• _ASSIGNED TASK_:
Return the records below word for word.

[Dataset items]
#####

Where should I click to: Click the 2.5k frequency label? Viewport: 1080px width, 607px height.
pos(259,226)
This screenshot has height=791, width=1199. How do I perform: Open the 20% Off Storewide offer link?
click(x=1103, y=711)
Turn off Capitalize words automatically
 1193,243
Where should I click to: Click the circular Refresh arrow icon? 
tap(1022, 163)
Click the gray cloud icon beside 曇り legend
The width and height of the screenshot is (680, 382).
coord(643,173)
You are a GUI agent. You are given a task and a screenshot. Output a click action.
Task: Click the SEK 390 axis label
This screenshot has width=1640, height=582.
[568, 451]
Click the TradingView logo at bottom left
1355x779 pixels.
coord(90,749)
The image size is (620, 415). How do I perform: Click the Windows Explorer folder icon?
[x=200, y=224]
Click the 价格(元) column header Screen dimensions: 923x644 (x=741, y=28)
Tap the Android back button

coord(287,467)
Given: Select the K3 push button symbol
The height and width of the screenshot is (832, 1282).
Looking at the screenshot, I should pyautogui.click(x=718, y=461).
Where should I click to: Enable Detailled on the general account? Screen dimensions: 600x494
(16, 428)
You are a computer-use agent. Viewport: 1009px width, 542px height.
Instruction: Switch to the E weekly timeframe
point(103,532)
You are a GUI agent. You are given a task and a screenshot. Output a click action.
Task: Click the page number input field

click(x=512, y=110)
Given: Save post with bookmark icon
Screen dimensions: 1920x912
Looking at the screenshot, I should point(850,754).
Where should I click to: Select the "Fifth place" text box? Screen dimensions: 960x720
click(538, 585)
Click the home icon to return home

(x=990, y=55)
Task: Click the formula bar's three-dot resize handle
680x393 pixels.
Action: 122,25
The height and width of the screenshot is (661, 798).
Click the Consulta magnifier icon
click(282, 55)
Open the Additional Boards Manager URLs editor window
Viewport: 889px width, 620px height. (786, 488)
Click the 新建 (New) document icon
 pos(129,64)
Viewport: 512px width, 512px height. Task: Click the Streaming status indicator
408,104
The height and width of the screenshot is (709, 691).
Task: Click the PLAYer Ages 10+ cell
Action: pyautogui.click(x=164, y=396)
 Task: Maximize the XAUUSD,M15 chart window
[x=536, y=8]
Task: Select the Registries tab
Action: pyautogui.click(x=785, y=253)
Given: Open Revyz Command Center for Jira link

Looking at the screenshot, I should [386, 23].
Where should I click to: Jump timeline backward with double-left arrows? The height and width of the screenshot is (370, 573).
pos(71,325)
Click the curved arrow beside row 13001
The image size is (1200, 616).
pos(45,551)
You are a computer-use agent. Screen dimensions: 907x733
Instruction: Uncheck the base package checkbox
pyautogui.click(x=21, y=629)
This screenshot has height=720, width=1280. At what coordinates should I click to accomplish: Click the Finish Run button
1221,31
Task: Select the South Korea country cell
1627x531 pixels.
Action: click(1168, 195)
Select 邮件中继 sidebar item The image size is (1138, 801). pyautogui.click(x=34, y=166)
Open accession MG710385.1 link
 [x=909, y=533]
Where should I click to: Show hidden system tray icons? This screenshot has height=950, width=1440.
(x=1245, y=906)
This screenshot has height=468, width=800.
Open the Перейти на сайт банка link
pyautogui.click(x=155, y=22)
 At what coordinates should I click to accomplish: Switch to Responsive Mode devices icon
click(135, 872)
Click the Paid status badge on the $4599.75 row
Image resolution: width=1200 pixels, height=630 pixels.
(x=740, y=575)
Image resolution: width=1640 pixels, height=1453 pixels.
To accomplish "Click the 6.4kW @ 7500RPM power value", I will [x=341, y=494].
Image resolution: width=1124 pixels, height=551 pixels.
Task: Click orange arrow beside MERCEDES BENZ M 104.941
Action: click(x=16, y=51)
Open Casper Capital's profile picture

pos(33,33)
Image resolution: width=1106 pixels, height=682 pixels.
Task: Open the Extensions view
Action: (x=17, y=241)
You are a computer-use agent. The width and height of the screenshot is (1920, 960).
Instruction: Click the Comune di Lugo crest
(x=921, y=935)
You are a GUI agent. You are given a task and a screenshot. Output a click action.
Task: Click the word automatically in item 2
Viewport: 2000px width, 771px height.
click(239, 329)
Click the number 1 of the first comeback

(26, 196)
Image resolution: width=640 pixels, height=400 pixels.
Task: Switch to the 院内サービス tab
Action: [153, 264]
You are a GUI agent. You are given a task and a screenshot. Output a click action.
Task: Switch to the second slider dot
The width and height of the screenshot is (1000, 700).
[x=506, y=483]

#####

• _TASK SOLUTION_:
Where should I click to: Click the 2.5k frequency label? Viewport: 1080px width, 607px height.
pos(259,226)
This screenshot has height=791, width=1199. How do I perform: Open the 20% Off Storewide offer link?
click(x=1103, y=711)
Turn off Capitalize words automatically
 1193,243
Where should I click to: Click the circular Refresh arrow icon? 
tap(1022, 163)
Click the gray cloud icon beside 曇り legend
The width and height of the screenshot is (680, 382).
coord(643,173)
You are a GUI agent. You are given a task and a screenshot. Output a click action.
Task: Click the SEK 390 axis label
This screenshot has width=1640, height=582.
[568, 451]
Click the TradingView logo at bottom left
1355x779 pixels.
coord(90,749)
The image size is (620, 415). How do I perform: Click the Windows Explorer folder icon?
[x=200, y=224]
Click the 价格(元) column header Screen dimensions: 923x644 (x=741, y=28)
Tap the Android back button

coord(287,467)
Given: Select the K3 push button symbol
The height and width of the screenshot is (832, 1282).
Looking at the screenshot, I should pyautogui.click(x=718, y=461).
Where should I click to: Enable Detailled on the general account? Screen dimensions: 600x494
(16, 428)
You are a computer-use agent. Viewport: 1009px width, 542px height.
Instruction: Switch to the E weekly timeframe
point(103,532)
You are a GUI agent. You are given a task and a screenshot. Output a click action.
Task: Click the page number input field

click(x=512, y=110)
Given: Save post with bookmark icon
Screen dimensions: 1920x912
Looking at the screenshot, I should point(850,754).
Where should I click to: Select the "Fifth place" text box? Screen dimensions: 960x720
click(538, 585)
Click the home icon to return home

(x=990, y=55)
Task: Click the formula bar's three-dot resize handle
680x393 pixels.
Action: 122,25
The height and width of the screenshot is (661, 798).
Click the Consulta magnifier icon
click(282, 55)
Open the Additional Boards Manager URLs editor window
Viewport: 889px width, 620px height. (786, 488)
Click the 新建 (New) document icon
 pos(129,64)
Viewport: 512px width, 512px height. Task: Click the Streaming status indicator
408,104
The height and width of the screenshot is (709, 691).
Task: Click the PLAYer Ages 10+ cell
Action: pyautogui.click(x=164, y=396)
 Task: Maximize the XAUUSD,M15 chart window
[x=536, y=8]
Task: Select the Registries tab
Action: pyautogui.click(x=785, y=253)
Given: Open Revyz Command Center for Jira link

Looking at the screenshot, I should [386, 23].
Where should I click to: Jump timeline backward with double-left arrows? The height and width of the screenshot is (370, 573).
pos(71,325)
Click the curved arrow beside row 13001
The image size is (1200, 616).
pos(45,551)
You are a computer-use agent. Screen dimensions: 907x733
Instruction: Uncheck the base package checkbox
pyautogui.click(x=21, y=629)
This screenshot has height=720, width=1280. At what coordinates should I click to accomplish: Click the Finish Run button
1221,31
Task: Select the South Korea country cell
1627x531 pixels.
Action: click(1168, 195)
Select 邮件中继 sidebar item The image size is (1138, 801). pyautogui.click(x=34, y=166)
Open accession MG710385.1 link
 [x=909, y=533]
Where should I click to: Show hidden system tray icons? This screenshot has height=950, width=1440.
(x=1245, y=906)
This screenshot has height=468, width=800.
Open the Перейти на сайт банка link
pyautogui.click(x=155, y=22)
 At what coordinates should I click to accomplish: Switch to Responsive Mode devices icon
click(135, 872)
Click the Paid status badge on the $4599.75 row
Image resolution: width=1200 pixels, height=630 pixels.
(x=740, y=575)
Image resolution: width=1640 pixels, height=1453 pixels.
To accomplish "Click the 6.4kW @ 7500RPM power value", I will [x=341, y=494].
Image resolution: width=1124 pixels, height=551 pixels.
Task: Click orange arrow beside MERCEDES BENZ M 104.941
Action: click(x=16, y=51)
Open Casper Capital's profile picture

pos(33,33)
Image resolution: width=1106 pixels, height=682 pixels.
Task: Open the Extensions view
Action: (x=17, y=241)
You are a computer-use agent. The width and height of the screenshot is (1920, 960).
Instruction: Click the Comune di Lugo crest
(x=921, y=935)
You are a GUI agent. You are given a task and a screenshot. Output a click action.
Task: Click the word automatically in item 2
Viewport: 2000px width, 771px height.
click(239, 329)
Click the number 1 of the first comeback

(26, 196)
Image resolution: width=640 pixels, height=400 pixels.
Task: Switch to the 院内サービス tab
Action: [153, 264]
You are a GUI agent. You are given a task and a screenshot. Output a click action.
Task: Switch to the second slider dot
The width and height of the screenshot is (1000, 700).
[x=506, y=483]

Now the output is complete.